I hope Spring has arrived for you as it has here in gorgeous Southern Utah! We had a fabulous weekend of great weather, great food and fun outdoor activities sprinkled with just the right amount of making progress around the house. I also learned a little more about couscous vs quinoa to help when planning meals.
After a very active week, once again the exhaustion hit me this week like a tons of bricks. It was my 4th week of Chalean Extreme workouts and combined with the horseback riding, I burned an average of 750 calories each workout day. I have learned an even greater lesson on why it’s important to take the rest days through this workout program. This workout is so fun, it is hard to force myself to take a rest day! In addition, I am also learning to make sure to eat enough calories!
Saturday morning, Andrew and I were invited to play pickleball with some friends. If you aren’t familiar with pickleball (we had never heard of it until moving here) it is a mix between tennis and pingpong. So much fun, even though I am not very good. I have never been the ball playing athletic type, but thankfully with Andrew’s natural ability on our team, I don’t think I embarrassed us.
Saturday afternoon Andrew was a saint as we visited numerous patio/pool furniture stores around St. George. After coming full circle back to Costco, we decided on a great sectional sofa for under our gazebo (our next item to choose) poolside and after a couple of trips with the suburban, it is now sitting in our garage awaiting it’s big debut. Slowly but surely, all of the details of our pool are coming together. We can’t wait for it to warm up enough to start swimming.

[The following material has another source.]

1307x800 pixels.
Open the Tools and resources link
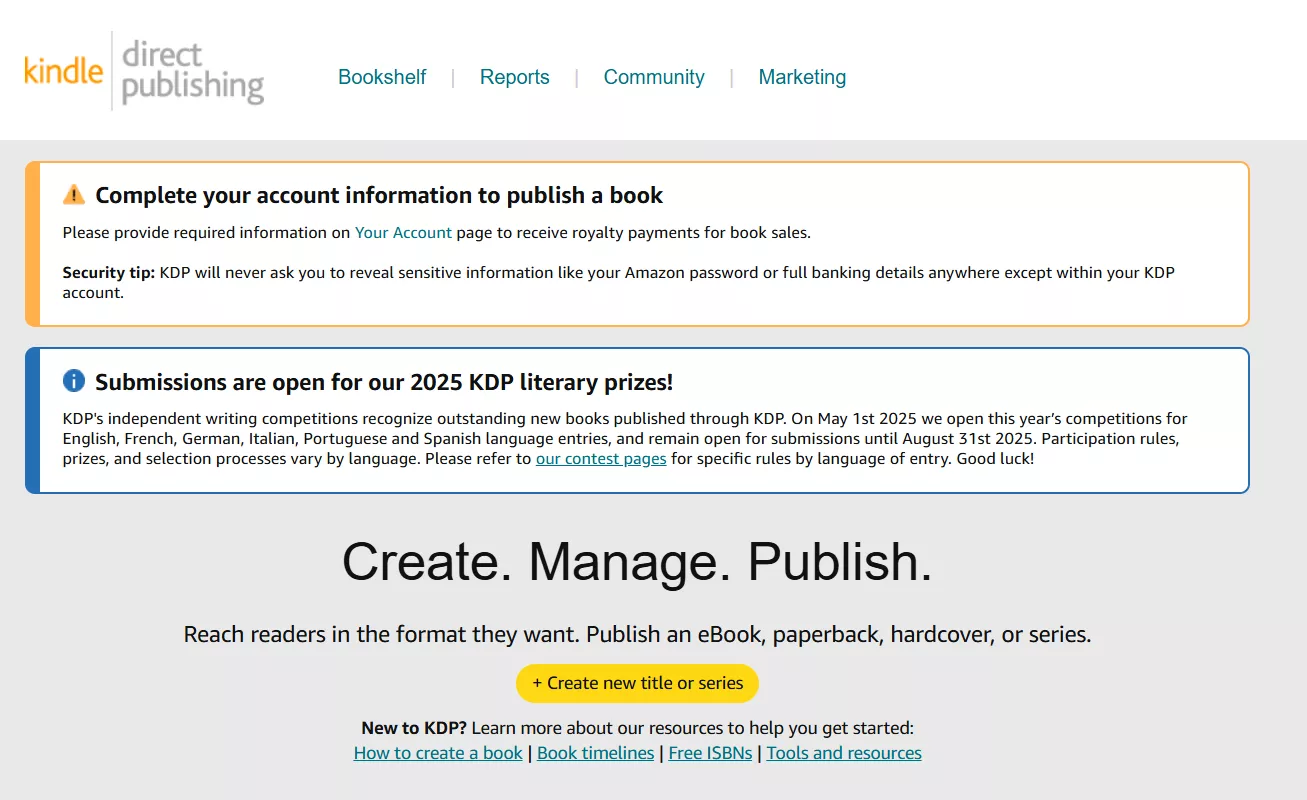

Now, you are probably anxious to hear about the couscous vs quinoa. I have to admit, I haven’t cooked either very much until recently. We found that we like the taste of couscous better than quinoa but which is best for our health? I did some reading up on the health benefits. Here’s what I found out…
Couscous vs Quinoa
Health Benefits of Couscous
Couscous is a not technically a grain, but it is made from semolina wheat and water to create a pasta like food. It is sugar and fat free, however it is NOT recommended for diabetics. It boasts 66% of the recommended daily dose of selenium – an antioxidant nutrient that also helps to build muscle mass, helps heart health by reducing the build up of plaque, boosts the immune system and high fiber for a longer feeling of satiety.
Health Benefits of Quinoa (pronounced “KEEN-wah”)
Quinoa is a gluten-free grain with complete protein (contains all of the essential amino acids needed for good health). Quinoa is an antioxidant rich grain high in iron and magnesium that also provides a great source of daily fiber. Studies have shown it to be a great risk reducer for type 2 diabetes. Quinoa provides many health benefits that traditional grains lack.
Both couscous and quinoa are versatile enough to create almost any dish you want. Both can handle almost any ingredient mixed with it to enhance the flavors.
In my opinion, both couscous and quinoa provide some similar as well as individual health benefits for adding to your nutrition. Of course, if you are gluten intolerant or a diabetic, the choice between the two is simple. If you don’t have to be concerned with the adverse reactions, both couscous and quinoa have some amazing health benefits. In my opinion, it would be a good decision to incorporate both into your meal plans, however, I do prefer the taste of couscous!
Here are a couple of couscous recipes we have had recently. Super quick & easy!
1 box Near East Roasted Garlic & Olive Oil Couscous
1/2 – 1 cup of chopped Kalamata olives
1/4 cup Feta cheese, crumbled
3/4 cup sundried tomatoes, chopped
Cook couscous according to package. (Note: after water is boiling it only takes 5 min) Stir in olives, cheese and tomatoes. Serve warm.
Couscous with Apples & Cranberries
1 box Near East Couscous, plain
1/2 cup of an apple, chopped
1/2 cup dried cranberries
1/2 sliced almonds
1 tab parsley
Cook couscous according to directions. Mix apple, cranberries, almonds and parsley together with couscous. Serve warm.
If you haven’t given couscous it’s fair shake yet, you’ve got to add it to your grocery list to try tonight. Let me know how you like it!
Do you already have a favorite between couscous vs quinoa?